Posted: April 24, 2023

Close your eyes and picture an engineer. What do you see?  

Center for Automotive Diversity, Inclusion and Advancement (CADIA) Founder Cheryl Thompson challenged attendees at SAE International’s WCX with this thought experiment, encouraging those in the audience at the A World In Motion® (AWIM®) sponsored STEM panel to break down their own internal biases.  

Thompson served as moderator on the panel featuring Victoria Thompson (Microsoft), Andre Daughty (Daughty Enterprises LLC), Katelyn Davis (Cavenue) and Rebecca Vollmann (ABB/B&R Industrial Automation) as they talked about creating pathways from the classroom to the workplace with diversity initiatives in STEM.  

Daughty kicked things off with a quote from Dr. Jawanza Kunjufu—“If you observe children, they will teach you how to teach them.”  

“All students don’t learn the same way, and all employees don’t work the same way,” Daughty said. “Everyone is different; and grabbing that difference is how to get the best out of everyone.”  

Honoring those differences can be the catalyst for innovation through a wealth of viewpoints, but biased programs create barriers for certain voices to rise to the top. These barriers can start in youth, and follow someone to their professional life, and can trace back to things like lack of representation, economic inequity, and unconscious bias.  

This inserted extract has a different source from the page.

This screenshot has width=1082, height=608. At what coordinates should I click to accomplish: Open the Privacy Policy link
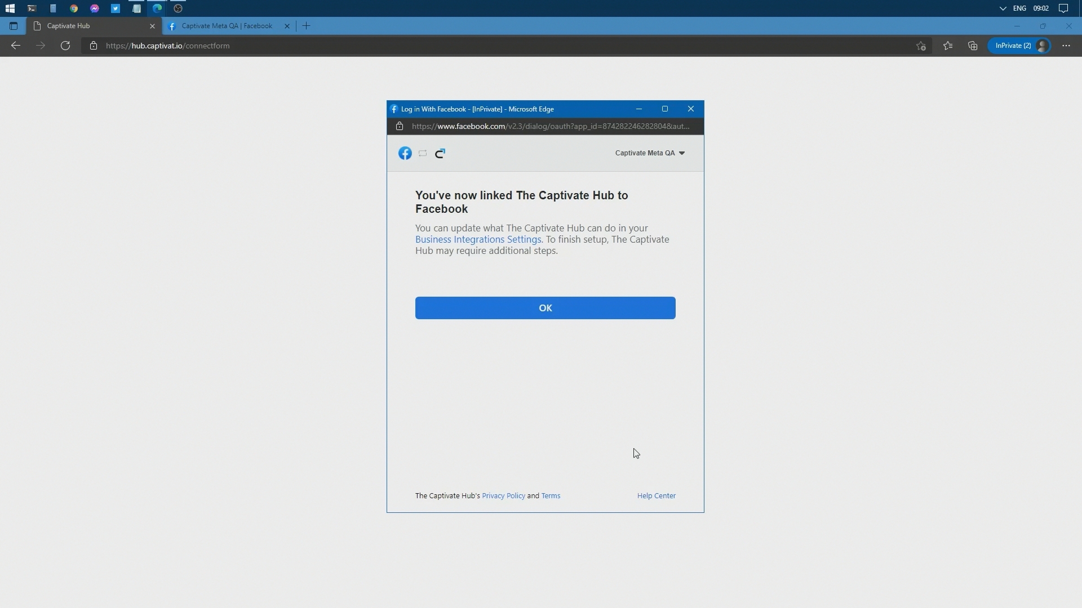[503, 496]
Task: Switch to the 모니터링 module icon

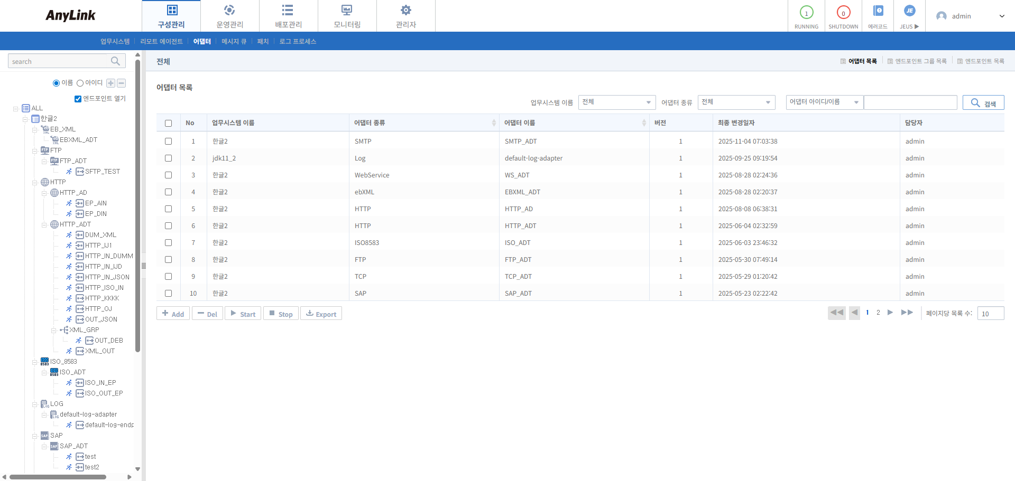Action: (346, 10)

But how do you address them?  

Vollmann used an example from her own childhood, wherein she would attend car shows with her parents and be excited by the vehicles she was seeing, but disengage through the inability to touch and explore the vehicle. This only serves one type of learner, while kinetic learners are left behind. Creating events that allow young children to really experience a vehicle could get them more excited about cars, and lead down a path to engineering, like the one Vollmann herself has followed.  

These issues extend beyond the classroom.  

In the workforce, Davis brought up the example of referral programs that perpetuate homogeny through unconscious bias as workers who refer another employee typically refer someone who looks like them. Though it may be harder, Davis said, we have to do the work to make sure candidates from all backgrounds have an equal opportunity to a role and create a diversity of viewpoints.  

And as Thompson points out, we have to break down those unconscious biases and go to new places to find talent.  

“I hear people saying, ‘the talent isn’t here,’ but that’s not true,” she said. “The talent has always been there, the talent will continue to be there. The question is, where are you looking for it?”